1. According to [Wolf]_, the visibility is not affected by a small bandwidth.
   It is therefore recommended to first work with strictly monochromatic
   radiation and check non-monochromaticity at the end.
2. Do a hybrid propagation (waves start somewhere closer to the end) at *zero
   emittance*. Put the screen at various positions around the main focus for
   seeing the depth of focus.
3. Examine the focus and the footprints and decide if vertical and horizontal
   cuts are necessary (when the dark field does not become black enough at a
   reasonably high number of wave samples).
4. Run non-zero electron emittance, which spoils both the focal size and the
   degree of coherence.
5. Try various ways to improve the focus and the degree of coherence: e.g.
   decrease the exit slit or elongate inter-optics distances.
6. Do hybrid propagation for a finite energy band to study the chromaticity in
   focus position.

.. [Wolf] E. Wolf. Introduction to the theory of coherence and polarization of
   light. Cambridge University Press, Cambridge, 2007.
"""
__author__ = "Konstantin Klementiev, Roman Chernikov"
__date__ = "07 Jan 2016"
import numpy as np
from scipy.spatial import ConvexHull

import time
import os
from .. import raycing
from . import myopencl as mcl
from . import sources as rs
from .physconsts import CHBAR
try:
    import pyopencl as cl
    os.environ['PYOPENCL_COMPILER_OUTPUT'] = '1'
    isOpenCL = True
except ImportError:
    isOpenCL = False
_DEBUG = 20


if isOpenCL:
    waveCL = mcl.XRT_CL(r'diffract.cl')
else:
    waveCL = None


def prepare_wave(fromOE, wave, xglo, yglo, zglo):
    """Creates the beam arrays used in wave diffraction calculations.
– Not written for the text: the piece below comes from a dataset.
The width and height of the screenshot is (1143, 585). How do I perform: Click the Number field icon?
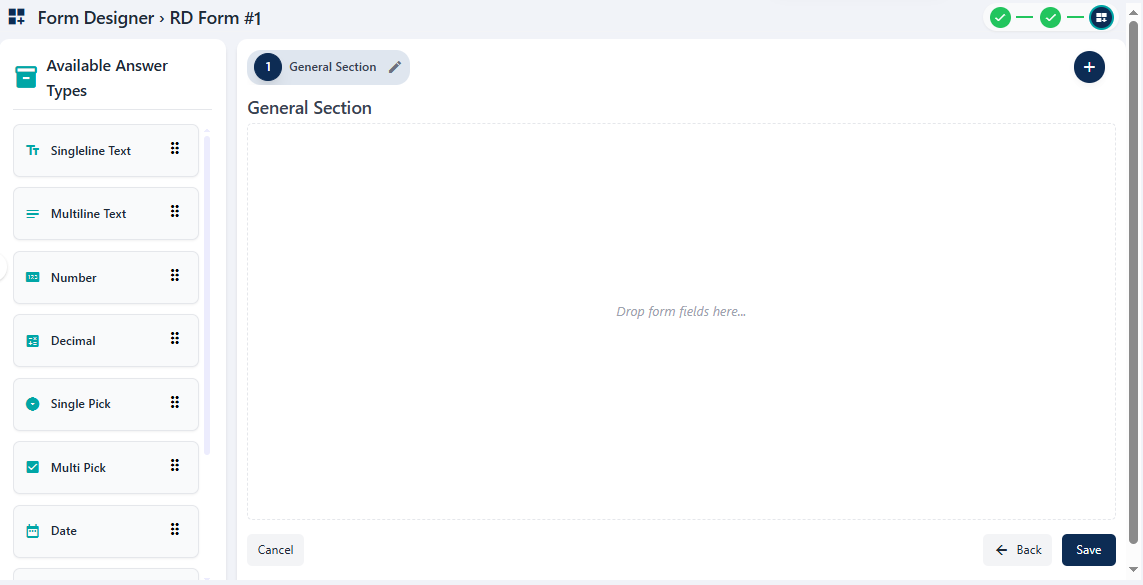point(33,278)
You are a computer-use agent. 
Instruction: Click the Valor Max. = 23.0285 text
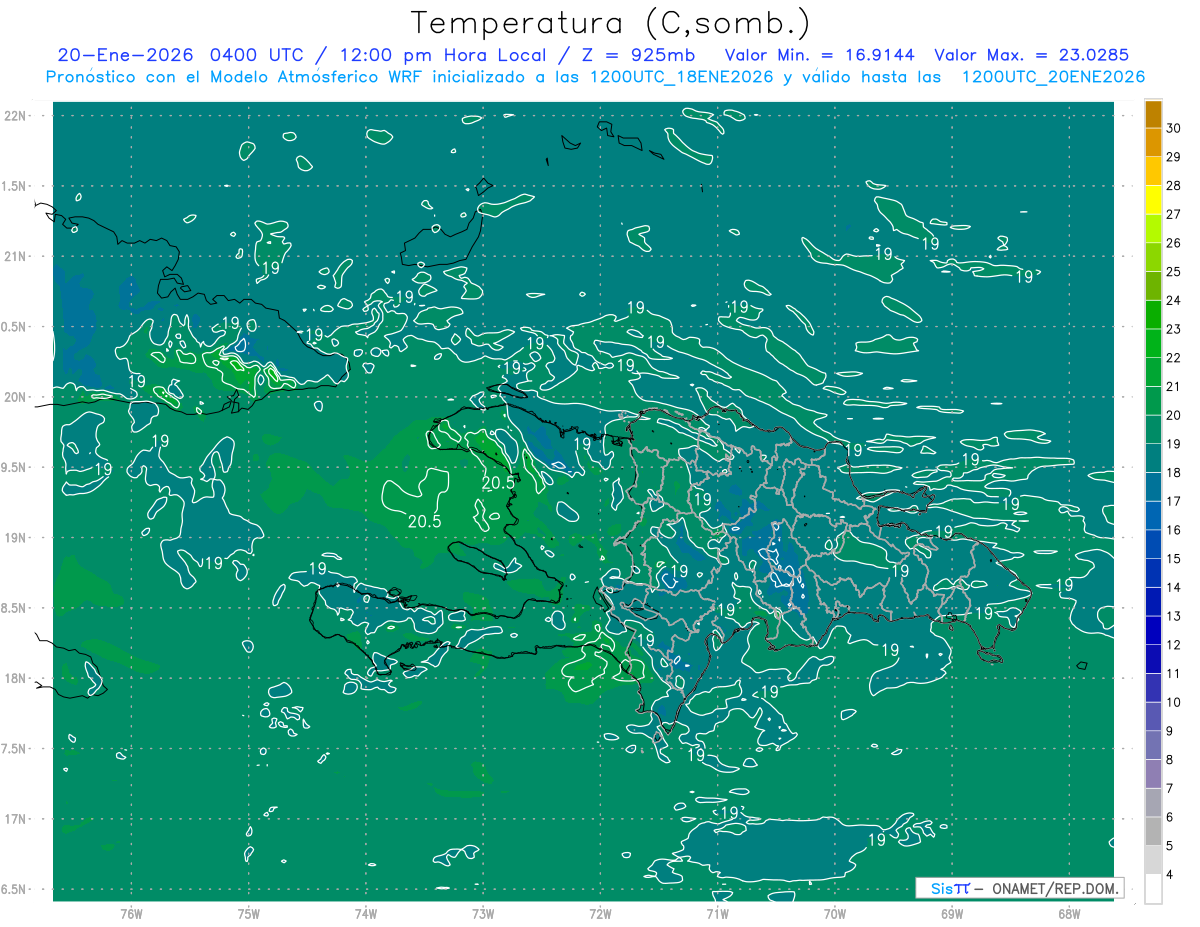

The
    arrays reside in the container *wave*. *fromOE* is the diffracting element:
    a descendant from
    :class:`~xrt.backends.raycing.oes.OE`,
    :class:`~xrt.backends.raycing.apertures.RectangularAperture` or
    :class:`~xrt.backends.raycing.apertures.RoundAperture`.
    *xglo*, *yglo* and *zglo* are global coordinates of the receiving points.
    This function is typicaly caled by ``prepare_wave`` methods of the class
    that represents the receiving surface:
    :class:`~xrt.backends.raycing.oes.OE`,
    :class:`~xrt.backends.raycing.apertures.RectangularAperture`,
    :class:`~xrt.backends.raycing.apertures.RoundAperture`,
    :class:`~xrt.backends.raycing.screens.Screen` or
    :class:`~xrt.backends.raycing.screens.HemisphericScreen`.
    """
    if not hasattr(wave, 'Es'):
        nrays = len(wave.x)
        wave.Es = np.zeros(nrays, dtype=complex)
        wave.Ep = np.zeros(nrays, dtype=complex)
    else:
        wave.Es[:] = 0
        wave.Ep[:] = 0
    wave.EsAcc = np.zeros_like(wave.Es)
    wave.EpAcc = np.zeros_like(wave.Es)
    wave.aEacc = np.zeros_like(wave.Es)
    wave.bEacc = np.zeros_like(wave.Es)
    wave.cEacc = np.zeros_like(wave.Es)
    wave.Jss[:] = 0
    wave.Jpp[:] = 0
    wave.Jsp[:] = 0

#global xglo, yglo, zglo are transformed into x, y, z which are fromOE-local:
    x, y, z = np.array(xglo), np.array(yglo), np.array(zglo)
    x -= fromOE.center[0]
    y -= fromOE.center[1]
    z -= fromOE.center[2]
    a0, b0 = fromOE.bl.sinAzimuth, fromOE.bl.cosAzimuth
    x[:], y[:] = raycing.rotate_z(x, y, b0, a0)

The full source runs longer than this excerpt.